Nabil Ibtehaz,Daisuke Kihara
2023-08-26
Abstract:This decade is marked by the introduction of Vision Transformer, a radical paradigm shift in broad computer vision. A similar trend is followed in medical imaging, UNet, one of the most influential architectures, has been redesigned with transformers. Recently, the efficacy of convolutional models in vision is being reinvestigated by seminal works such as ConvNext, which elevates a ResNet to Swin Transformer level. Deriving inspiration from this, we aim to improve a purely convolutional UNet model so that it can be on par with the transformer-based models, e.g, Swin-Unet or UCTransNet. We examined several advantages of the transformer-based UNet models, primarily long-range dependencies and cross-level skip connections. We attempted to emulate them through convolution operations and thus propose, ACC-UNet, a completely convolutional UNet model that brings the best of both worlds, the inherent inductive biases of convnets with the design decisions of transformers. ACC-UNet was evaluated on 5 different medical image segmentation benchmarks and consistently outperformed convnets, transformers, and their hybrids. Notably, ACC-UNet outperforms state-of-the-art models Swin-Unet and UCTransNet by $2.64 \pm 2.54\%$ and $0.45 \pm 1.61\%$ in terms of dice score, respectively, while using a fraction of their parameters ($59.26\%$ and $24.24\%$). Our codes are available at <a class="link-external link-https" href="https://github.com/kiharalab/ACC-UNet" rel="external noopener nofollow">this https URL</a>.
Computer Vision and Pattern Recognition
What problem does this paper attempt to address?
The paper attempts to address the problem of improving the U-Net model solely through convolution operations without using transformers, so that its performance can be comparable to transformer-based models (such as Swin-U-Net or UCTransNet). The authors are inspired by recent research showing that pure convolutional models remain competitive in visual tasks and can even achieve performance comparable to transformers in some cases. Therefore, the authors designed a novel fully convolutional U-Net model—ACC-UNet, aiming to integrate the inherent inductive bias of convolutional neural networks (CNNs) with the design principles of transformers.
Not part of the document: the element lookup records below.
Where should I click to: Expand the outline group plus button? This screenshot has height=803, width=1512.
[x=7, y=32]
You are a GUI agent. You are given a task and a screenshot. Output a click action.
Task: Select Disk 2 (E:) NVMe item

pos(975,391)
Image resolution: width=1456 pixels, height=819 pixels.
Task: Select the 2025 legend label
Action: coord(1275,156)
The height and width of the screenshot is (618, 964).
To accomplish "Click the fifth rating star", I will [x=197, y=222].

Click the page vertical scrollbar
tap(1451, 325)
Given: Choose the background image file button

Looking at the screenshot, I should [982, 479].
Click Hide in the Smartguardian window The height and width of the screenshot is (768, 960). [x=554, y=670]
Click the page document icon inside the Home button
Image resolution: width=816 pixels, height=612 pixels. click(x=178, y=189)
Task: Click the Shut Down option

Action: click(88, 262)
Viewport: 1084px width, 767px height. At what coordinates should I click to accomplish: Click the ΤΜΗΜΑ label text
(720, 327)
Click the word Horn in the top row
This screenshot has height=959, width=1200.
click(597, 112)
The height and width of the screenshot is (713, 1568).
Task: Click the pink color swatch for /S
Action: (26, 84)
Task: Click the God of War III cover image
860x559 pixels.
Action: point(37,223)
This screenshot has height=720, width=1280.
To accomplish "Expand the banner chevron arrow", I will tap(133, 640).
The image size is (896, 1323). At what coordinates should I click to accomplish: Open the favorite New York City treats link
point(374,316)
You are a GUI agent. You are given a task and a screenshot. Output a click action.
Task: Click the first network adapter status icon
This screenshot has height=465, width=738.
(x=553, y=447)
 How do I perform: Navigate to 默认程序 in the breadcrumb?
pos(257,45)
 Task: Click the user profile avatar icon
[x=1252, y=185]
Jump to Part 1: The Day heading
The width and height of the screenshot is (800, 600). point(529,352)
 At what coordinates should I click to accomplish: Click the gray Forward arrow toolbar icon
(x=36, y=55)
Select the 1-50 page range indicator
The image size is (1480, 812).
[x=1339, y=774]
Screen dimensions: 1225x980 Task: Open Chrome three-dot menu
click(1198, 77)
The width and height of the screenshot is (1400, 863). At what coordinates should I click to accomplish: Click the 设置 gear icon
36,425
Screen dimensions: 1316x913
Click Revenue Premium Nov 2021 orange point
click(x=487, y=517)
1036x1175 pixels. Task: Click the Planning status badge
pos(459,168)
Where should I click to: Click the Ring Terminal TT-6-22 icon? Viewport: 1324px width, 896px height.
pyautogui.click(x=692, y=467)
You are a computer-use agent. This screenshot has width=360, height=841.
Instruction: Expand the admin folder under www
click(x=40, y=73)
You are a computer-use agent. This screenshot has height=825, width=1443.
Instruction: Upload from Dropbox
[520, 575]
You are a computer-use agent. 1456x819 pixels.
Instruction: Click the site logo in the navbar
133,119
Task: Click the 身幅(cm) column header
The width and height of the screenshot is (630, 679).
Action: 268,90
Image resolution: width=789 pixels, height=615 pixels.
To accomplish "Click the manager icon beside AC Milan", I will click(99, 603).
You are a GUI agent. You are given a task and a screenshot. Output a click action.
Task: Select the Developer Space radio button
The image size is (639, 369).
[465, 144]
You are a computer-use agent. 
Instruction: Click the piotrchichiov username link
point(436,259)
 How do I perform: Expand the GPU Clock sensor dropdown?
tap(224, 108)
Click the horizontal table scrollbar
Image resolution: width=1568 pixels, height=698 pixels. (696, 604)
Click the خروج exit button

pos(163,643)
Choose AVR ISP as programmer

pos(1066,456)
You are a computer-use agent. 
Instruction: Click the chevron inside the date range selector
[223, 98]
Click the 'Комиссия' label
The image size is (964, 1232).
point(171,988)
Specifically, ACC-UNet achieves this goal through the following methods: 1. **Long-Range Dependencies**: By introducing the Hierarchical Aggregation of Neighborhood Context (HANC) module, which mimics the self-attention mechanism in transformers. 2. **Multi-Level Feature Compilation**: Through the Multi-Level Feature Compilation (MLFC) module, which fuses feature maps between different encoder levels to enhance the feature representation capability of individual levels. Experimental results show that ACC-UNet performs excellently on 5 different medical image segmentation benchmark datasets, surpassing traditional convolutional models, transformer models, and their hybrid models, while significantly reducing the number of parameters. This indicates that applying some design principles of transformers to a pure convolutional U-Net model can indeed enhance its performance.